Thursday, March 1, 2018

Restrictions Restrictions

      Welcome back to my blog posts. I hope the information I'm providing on my blog has been of use to atleast some of you. Leave a note in the comments section to tell me what information you find useful and what information you're looking forward to. I will do my best to post them (without giving away business secrets obviously *wink wink*)

      Cognos has the capability of providing authentication against Active Directory. In case you're not aware, in a simple answer, Active Directory is your windows domain authentication.The username and password that you use to login into windows can also be used to login into Cognos.

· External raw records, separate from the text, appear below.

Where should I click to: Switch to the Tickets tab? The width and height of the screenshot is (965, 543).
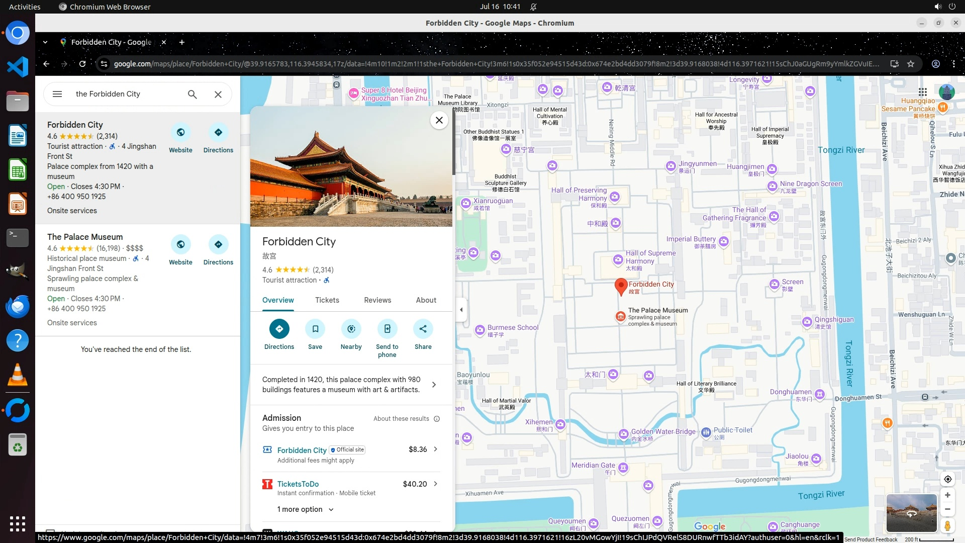point(327,300)
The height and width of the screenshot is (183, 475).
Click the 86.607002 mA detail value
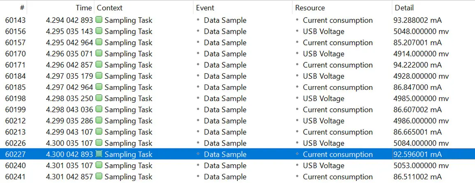point(417,110)
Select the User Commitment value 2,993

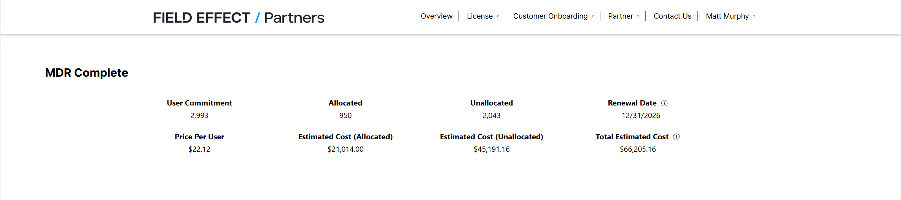pyautogui.click(x=199, y=115)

      This setup is usually good enough for the majority of installations. It allows everyone with a windows username and password to login and run reports. Cognos also honors groups and roles at the Active Directory level, so its easy to assign permissions based on the role or membership of a user in a role.

      This also has the undesired effect of leaving the system wide open to everyone with a username and password. Imagine a situation where a user in the IT department is able to view the financial information of the entire company. Scary!

      While Cognos allows one to lock down the ability to run reports or look at report outputs based on role membership, it would be most beneficial if it didn't allow users to login in the first place.

      On a environment that is configured with the appropriate set of roles and memberships, setting the value of the option 'Restrict users to built-in namespace' to true completely locks down the environment, preventing users from logging in unless they're members of a pre-configured group of users that is allowed access.